Content starts
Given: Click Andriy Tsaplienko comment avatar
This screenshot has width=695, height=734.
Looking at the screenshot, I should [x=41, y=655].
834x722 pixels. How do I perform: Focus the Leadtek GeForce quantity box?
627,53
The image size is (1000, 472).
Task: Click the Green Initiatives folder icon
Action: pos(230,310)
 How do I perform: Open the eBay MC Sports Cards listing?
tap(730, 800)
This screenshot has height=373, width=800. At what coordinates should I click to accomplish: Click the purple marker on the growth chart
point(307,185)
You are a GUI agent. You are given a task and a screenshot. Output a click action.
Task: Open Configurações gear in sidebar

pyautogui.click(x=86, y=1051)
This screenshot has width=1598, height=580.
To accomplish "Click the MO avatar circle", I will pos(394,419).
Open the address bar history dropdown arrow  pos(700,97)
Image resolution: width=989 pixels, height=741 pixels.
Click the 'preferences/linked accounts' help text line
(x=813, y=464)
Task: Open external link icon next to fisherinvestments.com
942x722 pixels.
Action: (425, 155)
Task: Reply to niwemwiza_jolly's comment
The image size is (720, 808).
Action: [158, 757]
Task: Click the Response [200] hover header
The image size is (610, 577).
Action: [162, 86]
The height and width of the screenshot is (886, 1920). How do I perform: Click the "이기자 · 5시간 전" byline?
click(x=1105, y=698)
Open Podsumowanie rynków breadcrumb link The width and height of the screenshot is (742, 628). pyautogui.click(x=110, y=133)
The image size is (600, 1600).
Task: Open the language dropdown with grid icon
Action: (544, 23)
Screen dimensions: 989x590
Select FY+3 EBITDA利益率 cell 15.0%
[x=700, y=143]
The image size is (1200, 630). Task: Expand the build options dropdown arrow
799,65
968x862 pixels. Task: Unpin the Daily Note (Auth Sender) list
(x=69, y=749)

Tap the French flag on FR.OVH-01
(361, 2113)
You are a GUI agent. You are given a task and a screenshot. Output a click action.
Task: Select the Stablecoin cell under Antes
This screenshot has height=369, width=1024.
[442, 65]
Content ends
** Task to carry out **
Output the listing in full. Leave every line unchanged.

** Result of this task **
Given: Click Andriy Tsaplienko comment avatar
This screenshot has width=695, height=734.
Looking at the screenshot, I should [x=41, y=655].
834x722 pixels. How do I perform: Focus the Leadtek GeForce quantity box?
627,53
The image size is (1000, 472).
Task: Click the Green Initiatives folder icon
Action: pos(230,310)
 How do I perform: Open the eBay MC Sports Cards listing?
tap(730, 800)
This screenshot has height=373, width=800. At what coordinates should I click to accomplish: Click the purple marker on the growth chart
point(307,185)
You are a GUI agent. You are given a task and a screenshot. Output a click action.
Task: Open Configurações gear in sidebar

pyautogui.click(x=86, y=1051)
This screenshot has width=1598, height=580.
To accomplish "Click the MO avatar circle", I will pos(394,419).
Open the address bar history dropdown arrow  pos(700,97)
Image resolution: width=989 pixels, height=741 pixels.
Click the 'preferences/linked accounts' help text line
(x=813, y=464)
Task: Open external link icon next to fisherinvestments.com
942x722 pixels.
Action: (425, 155)
Task: Reply to niwemwiza_jolly's comment
The image size is (720, 808).
Action: [158, 757]
Task: Click the Response [200] hover header
The image size is (610, 577).
Action: [162, 86]
The height and width of the screenshot is (886, 1920). How do I perform: Click the "이기자 · 5시간 전" byline?
click(x=1105, y=698)
Open Podsumowanie rynków breadcrumb link The width and height of the screenshot is (742, 628). pyautogui.click(x=110, y=133)
The image size is (600, 1600).
Task: Open the language dropdown with grid icon
Action: (544, 23)
Screen dimensions: 989x590
Select FY+3 EBITDA利益率 cell 15.0%
[x=700, y=143]
The image size is (1200, 630). Task: Expand the build options dropdown arrow
799,65
968x862 pixels. Task: Unpin the Daily Note (Auth Sender) list
(x=69, y=749)

Tap the French flag on FR.OVH-01
(361, 2113)
You are a GUI agent. You are given a task and a screenshot. Output a click action.
Task: Select the Stablecoin cell under Antes
This screenshot has height=369, width=1024.
[442, 65]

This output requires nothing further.